You no doubt have this sorted by now, but I have just been through the same trip, tore out a lot of hair and finally made it out the back .... :-)
I'm using a ZTE stick with wvdial for internet connection. The stick appears as modems on /dev/USBtty0, 1 and 2. wvdial uses USBtty2, so gammu (I think) has to use a different one.
So I installed gammu/gammu-smsd on USBtty1 in gammu-config and /etc/gammu-smsdrc. The receive daemon gammu-smsd fires up automatically on boot.

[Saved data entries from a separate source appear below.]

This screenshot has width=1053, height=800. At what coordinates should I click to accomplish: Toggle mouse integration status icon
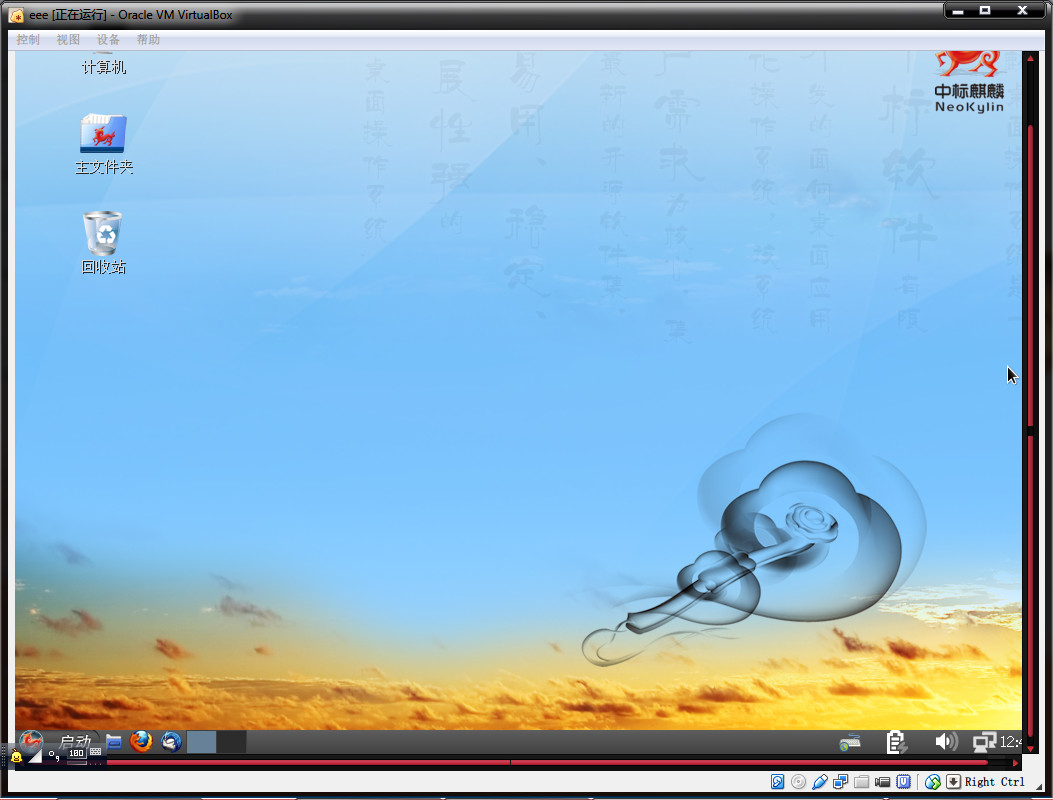(933, 782)
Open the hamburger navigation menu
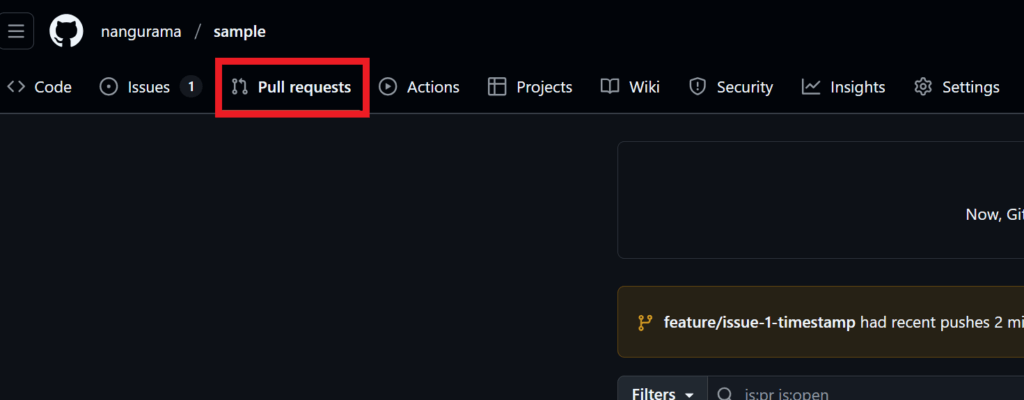The image size is (1024, 400). [x=16, y=31]
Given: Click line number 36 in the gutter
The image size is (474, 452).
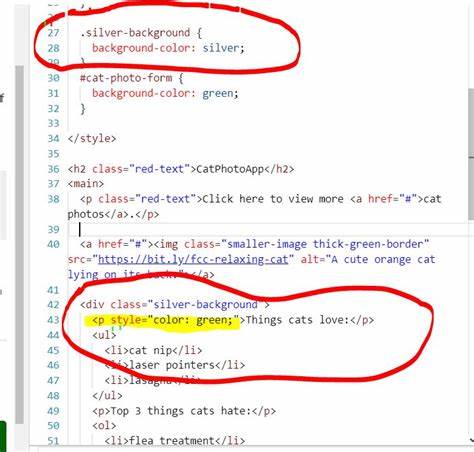Looking at the screenshot, I should point(53,169).
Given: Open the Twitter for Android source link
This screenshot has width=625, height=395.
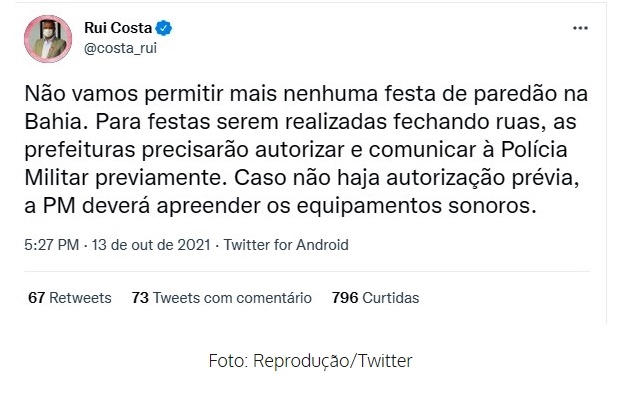Looking at the screenshot, I should pos(286,244).
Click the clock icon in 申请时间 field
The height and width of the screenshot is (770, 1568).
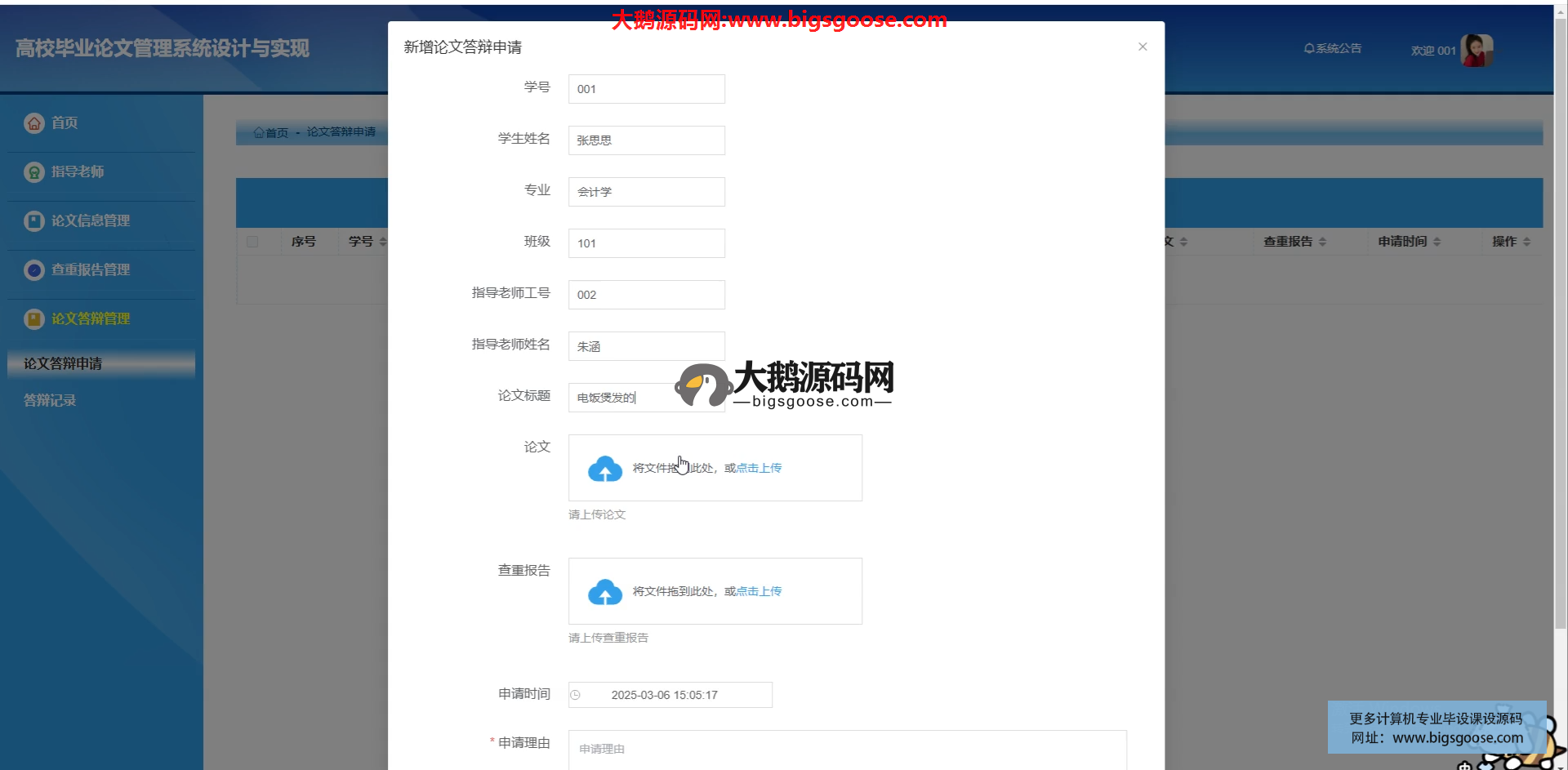click(x=575, y=695)
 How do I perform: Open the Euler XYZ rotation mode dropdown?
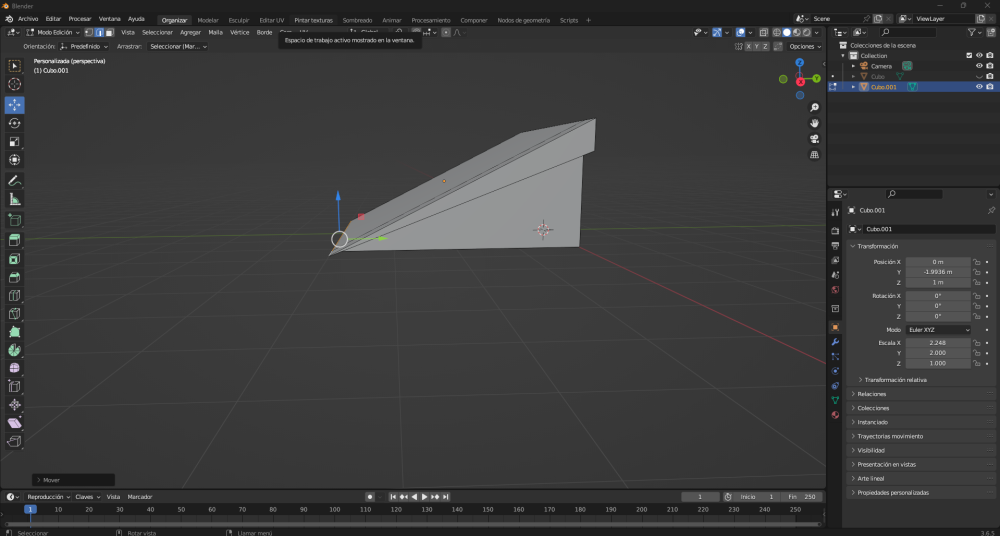point(938,330)
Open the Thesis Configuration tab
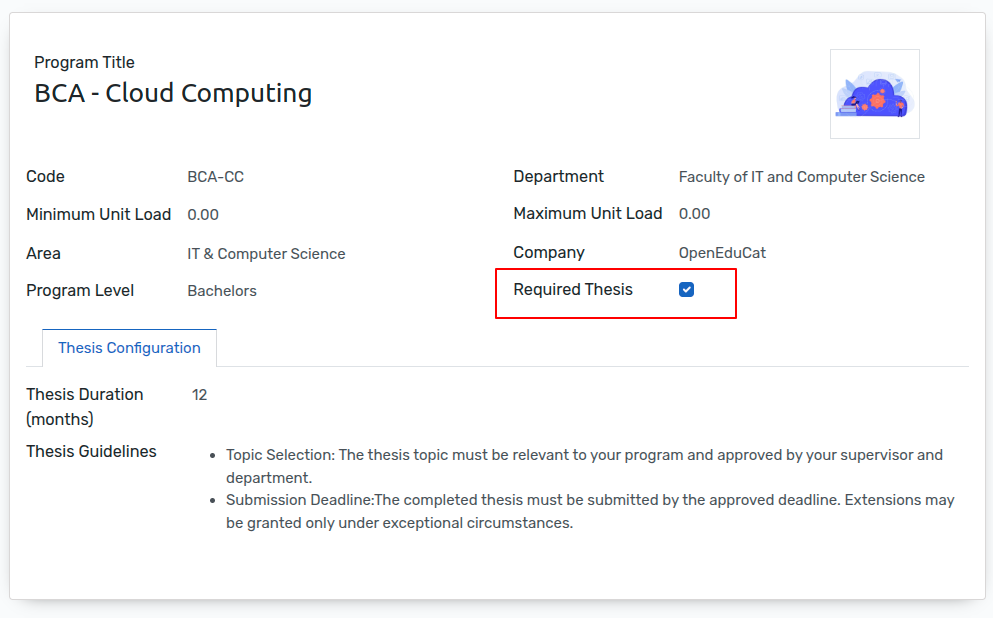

First trap for young players - if you want to send an SMS with
echo "whatever" | gammu sendsms TEXT xxxyyyzzzz (where the last is the phone no) - you need to kill the receive daemon for that to work ie
service gammu-smsd stop # kill receive daemon
echo etc etc gammu etc etc # send the SMS
service gammu-smsd start # revive the receive daemon
Now for the RunOnReceive thing ...
start with sudovi - gives some config file to edit. There's a line in there about pi BLAH-BLAH-BLAH as a sudoer. Duplicate it with gammu BLAH-BLAH-BLAH. Same BLAHs. Save it.
It's something to do with permissions - I'm not an expert here :-)
So my RunOnReceive line is { sudo /home/pi/procSMS.sh $SMS_1_TEXT }
The script didn't seem to know what $SMS_1_TEXT was, so I passed it through as a parameter - inside the script it's treated as $1. It works.
While testing I ran a process in another window - just tail -f /var/log/syslog which lets you watch it all in real time ...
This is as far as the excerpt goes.